In a blog post published on Tuesday, the hackers claimed that “data will be publish [sic] in 24 hours”. P.S. I recommend to sell [sic] medibank stocks.”
“Added one more file abortions.csv ...,” the hackers wrote in a blog post. The leaks could go on for months, though with Medibank following the Australian Government’s advice rejecting ransom demands, the chance of a payout seems remote and hacked data largely loses its value to hackers once it has been released.
Tweet by Troy Hunt, Creator of haveibeenpwned.com and Microsoft Regional Director and MVP.
The Medibank hack and the leak of data in another massive breach at telecoms company Optus, expose flaws in data retention policies at major Australian companies.
Focus on data retention
“We need to move beyond thinking about how we protect critical data sets to a strategy of data minimisation,” Professor Carsten Rudolph, from the Department of Software Systems and Cybersecurity, at Monash University said back in late October, when the breach was first made public.

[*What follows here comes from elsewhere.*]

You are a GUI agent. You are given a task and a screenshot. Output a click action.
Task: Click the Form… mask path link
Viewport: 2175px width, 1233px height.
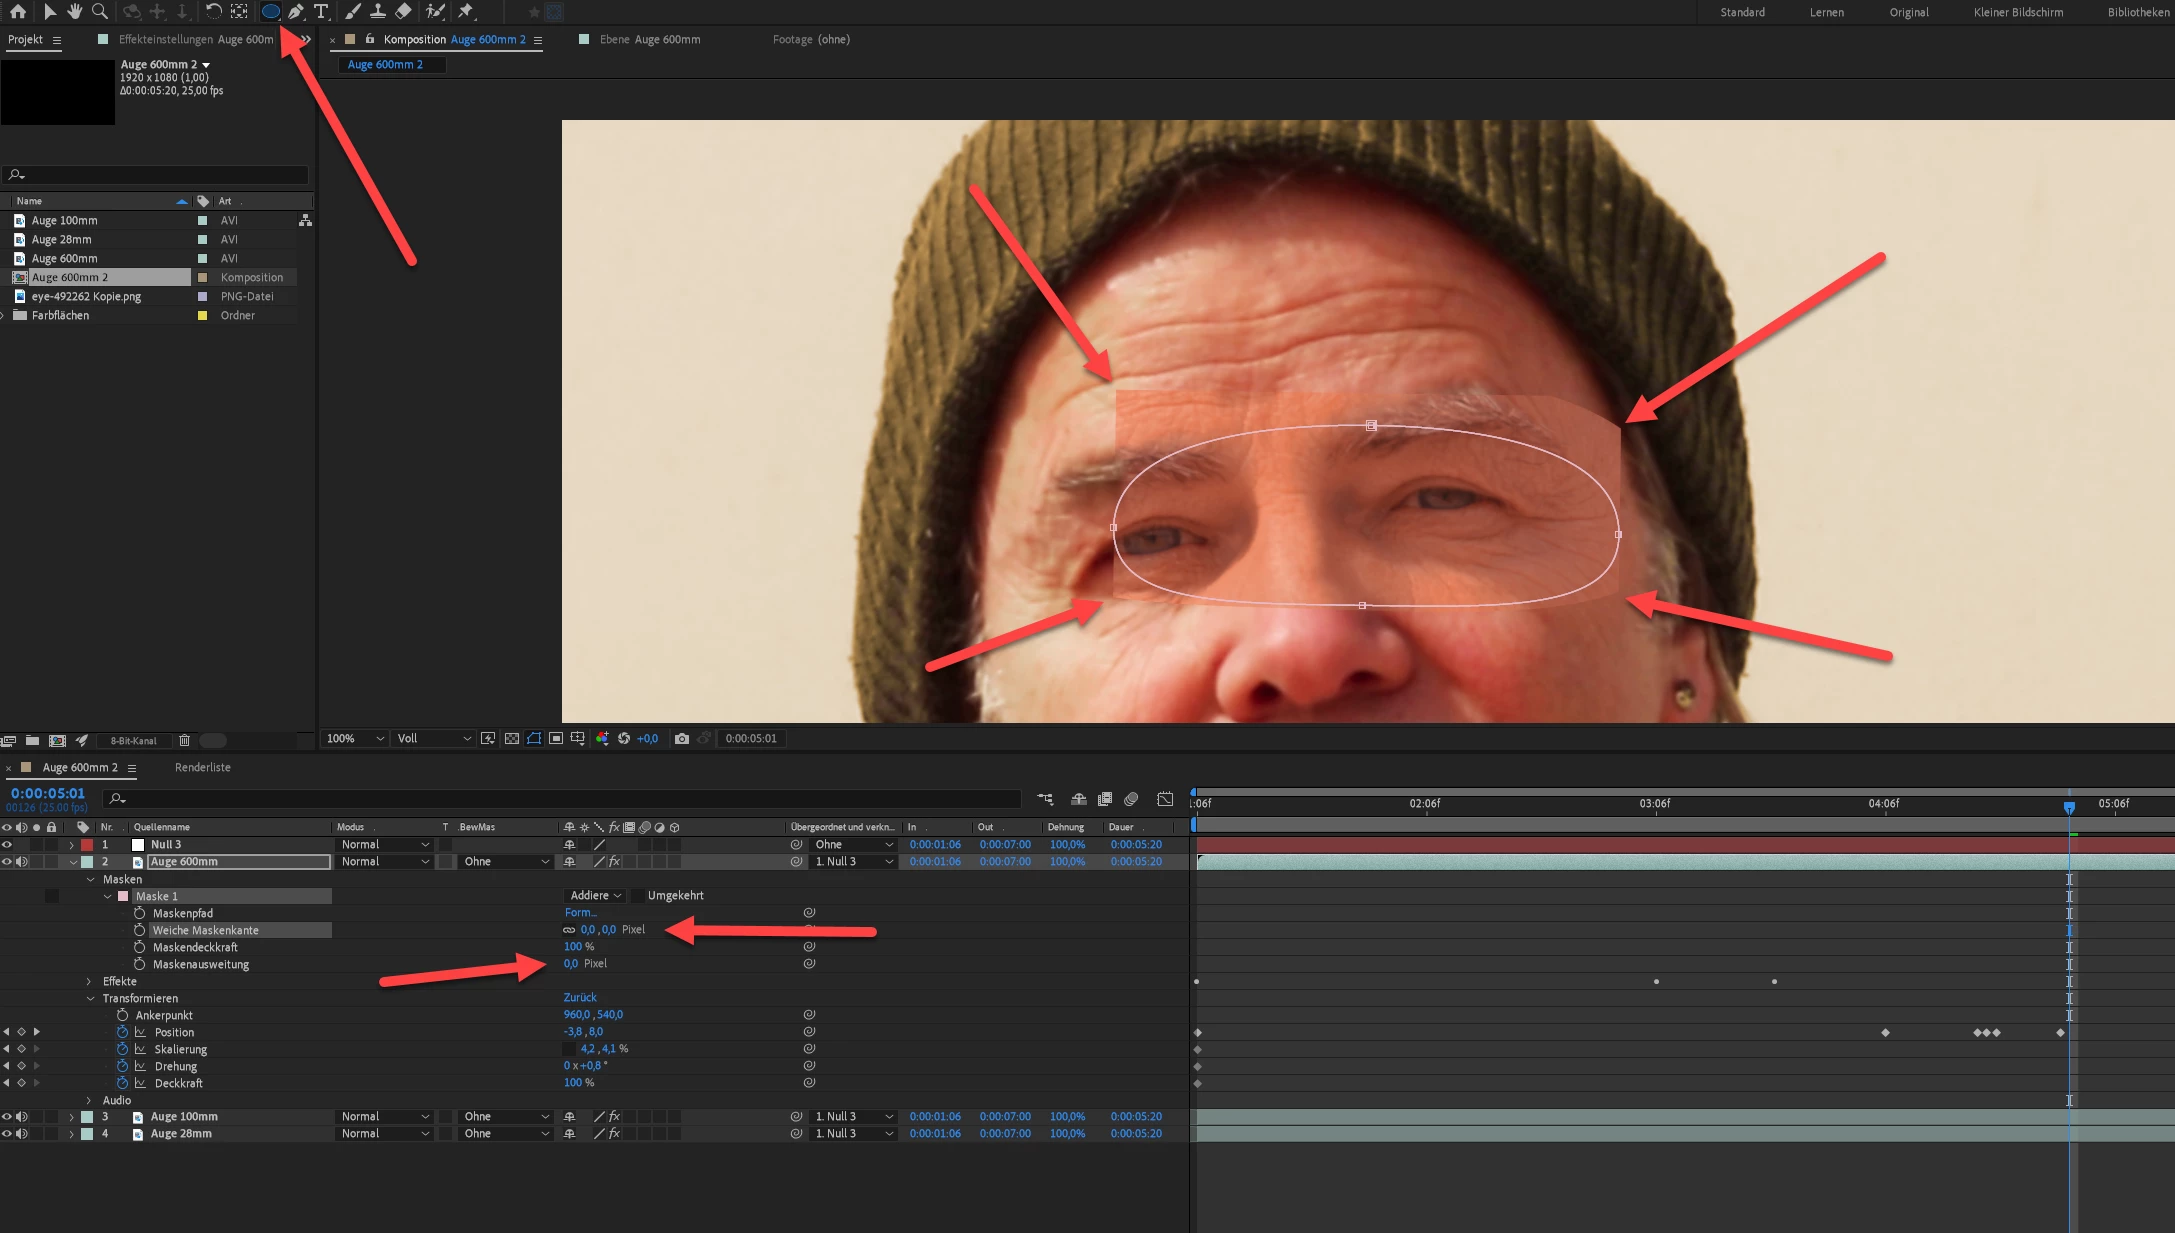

“For a health insurer, this would mean to critically analyse what data is actually required to deliver the service. Which type of data needs to be readily available? What data can just be used for a shorter process without actually retaining it etc. Further, critical customer health information should either not be stored by an insurer at all, or if it is required, it should not be easy to link it to the customer’s identity.
“There are some measures that can be taken to prevent or mitigate such incidents in the future. The most important one would be to minimise data retention. Also, the data that is actually collected can be encrypted so that the number of data requests can be controlled and malicious activities can be stopped before a complete database is syphoned off. In conjunction with these measures laws or regulations should be established to enforce lesser data collection and encryption of data once it is collected.
“We should also review data-sharing approaches. Currently, data sharing protocols as enabled through the Consumer Data Right framework do not give consumers the option to decide how long their data is stored. It merely requires the company to seek sharing permissions and then the consumer can either give consent or decide for their data not to be shared. Consumers should be empowered to make informed decisions, customise sharing permissions and should be able to enforce the deletion of data.”
With New Zealand’s own Privacy Act requiring agencies minimise the amount of data they hold on customers, and with a Consumer Data Right in development here too, the focus on data retention in the wake of the Aussie hacking attacks is just as relevant here.